Il y a quelques semaines, sa douleur, toujours active et vivante, lui suggéra une pensée. Au milieu du fameux parc de Ville-d’Avray a été ménagé un petit lac, et au milieu de ce lac s’élève une île, que Louise affectionnait. Dans cette île, ombreux et calme réduit, Marie-Gaston voulait faire transporter le tombeau de sa femme, et de Carrare, où il s’était rendu pour mieux évaluer la dépense des marbres, il nous écrivit pour nous communiquer son idée. Cette fois, ayant mémoire de Dorlange, il pria mon mari de passer chez lui, pour savoir s’il consentirait à se charger de ce monument.

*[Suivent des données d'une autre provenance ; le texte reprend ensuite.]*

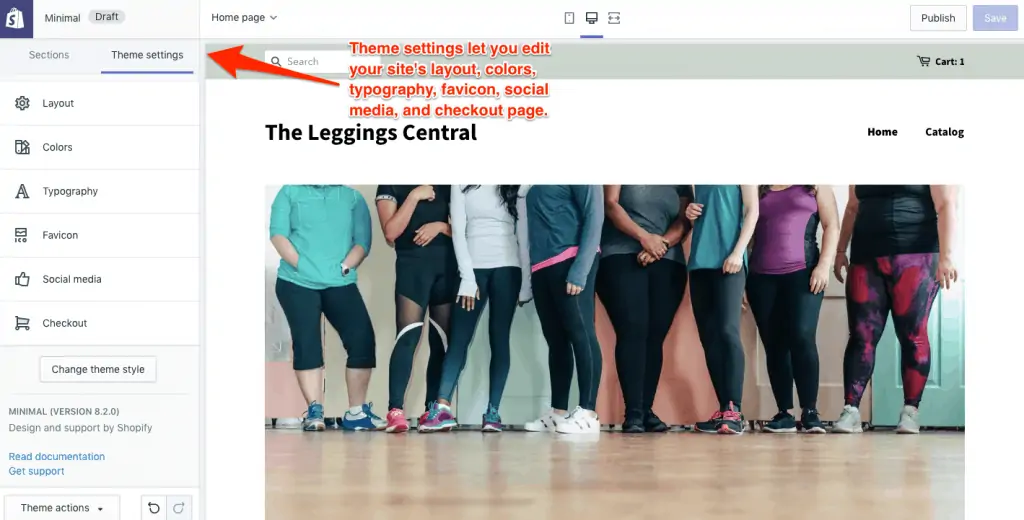Open the Favicon settings icon
Viewport: 1024px width, 520px height.
(x=21, y=235)
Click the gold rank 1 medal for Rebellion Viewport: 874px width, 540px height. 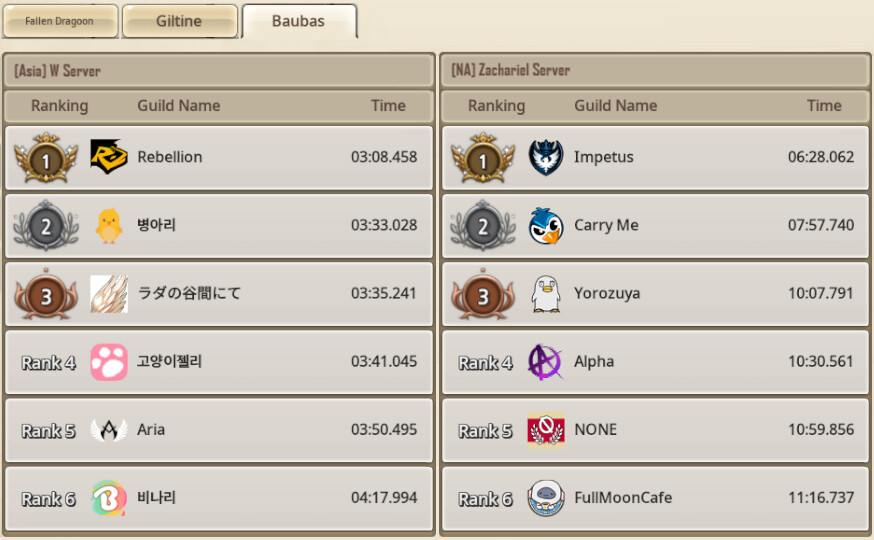46,158
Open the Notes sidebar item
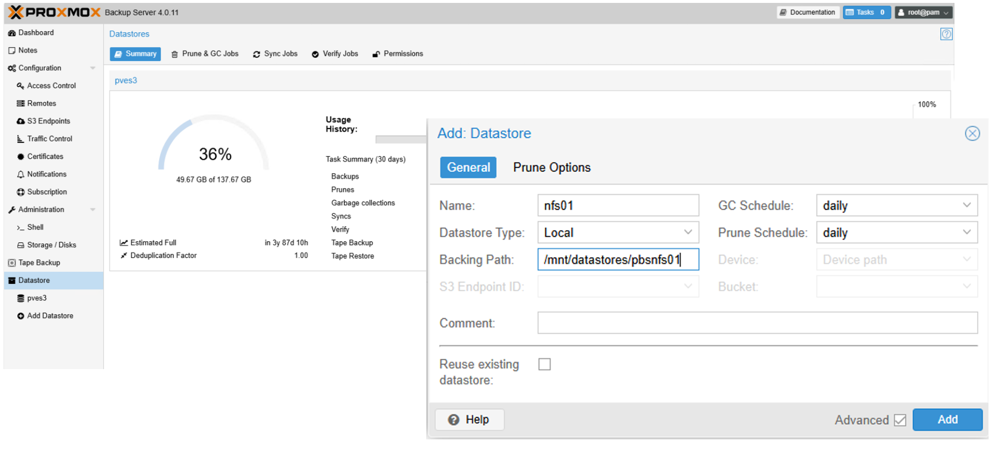Screen dimensions: 1008x454 (27, 50)
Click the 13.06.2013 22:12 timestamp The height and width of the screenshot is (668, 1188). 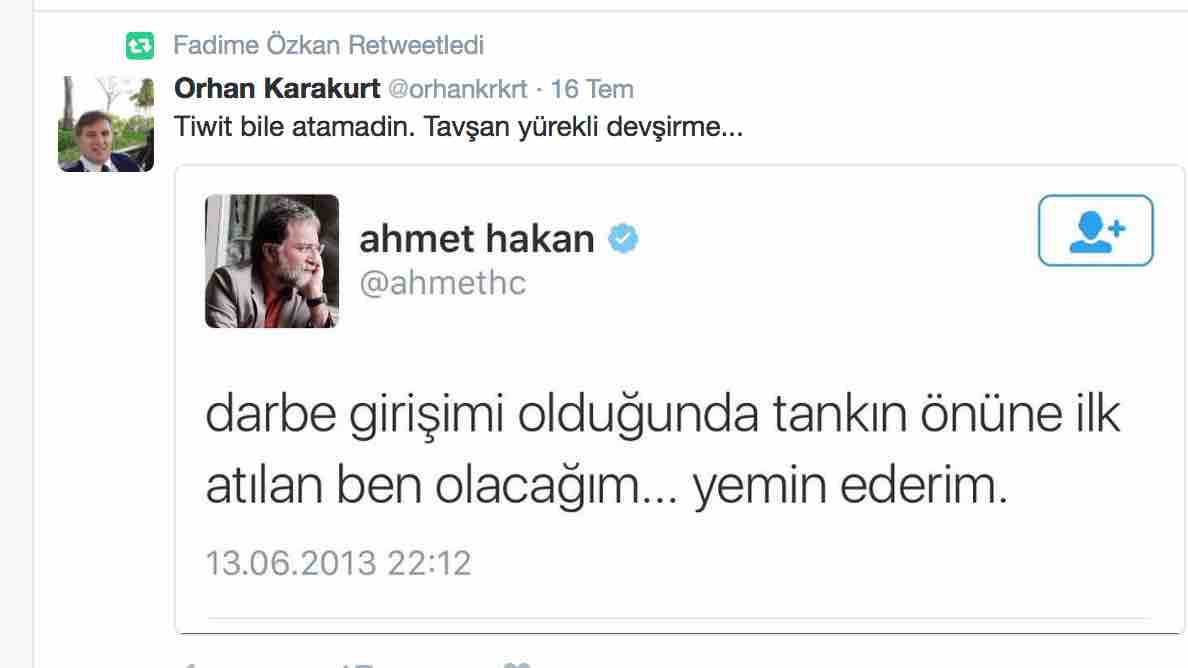pyautogui.click(x=338, y=563)
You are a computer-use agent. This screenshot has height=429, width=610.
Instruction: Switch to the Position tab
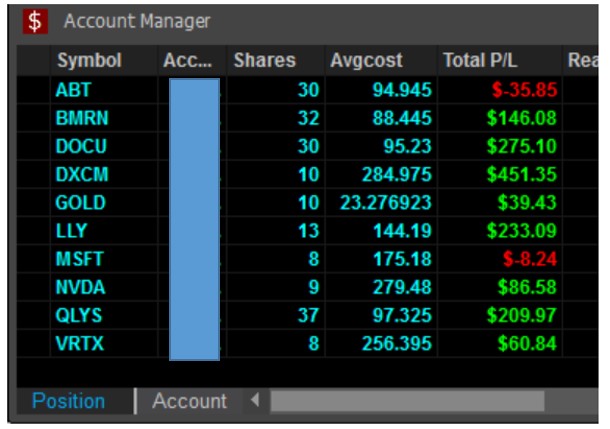tap(68, 401)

Dorlange feignit d’abord de ne pas même se rappeler le nom de Marie-Gaston, et, sous un prétexte poli, il refusa la commande. Mais chez ceux qui aiment, admirez la solidité des partis pris ! Le soir même du jour où il avait éconduit monsieur de l’Estorade, se trouvant à l’Opéra, il entend le duc de Rhétoré parler légèrement de son ancien ami, et relève avec la dernière vivacité ses paroles. De là un duel où il est blessé et dont le bruit est certainement arrivé jusqu’à vous : en sorte que voilà un homme se mettant en passe de se faire tuer pour celui que, le matin même, il reniait désespérément.

Comment, chère madame, ce long exposé se relie à ma ridicule aventure, c’est ce que je vous dirais si déjà ma lettre n’était démesurément longue. D’ailleurs, puisque j’ai parlé du roman-feuilleton, le moment ne vous paraît-il pas merveilleusement choisi pour suspendre l’intérêt ? J’ai, à ce qu’il me semble, assez savamment excité votre curiosité pour avoir conquis le droit de ne pas la satisfaire. La suite donc, que cela vous agrée ou non, au prochain courrier.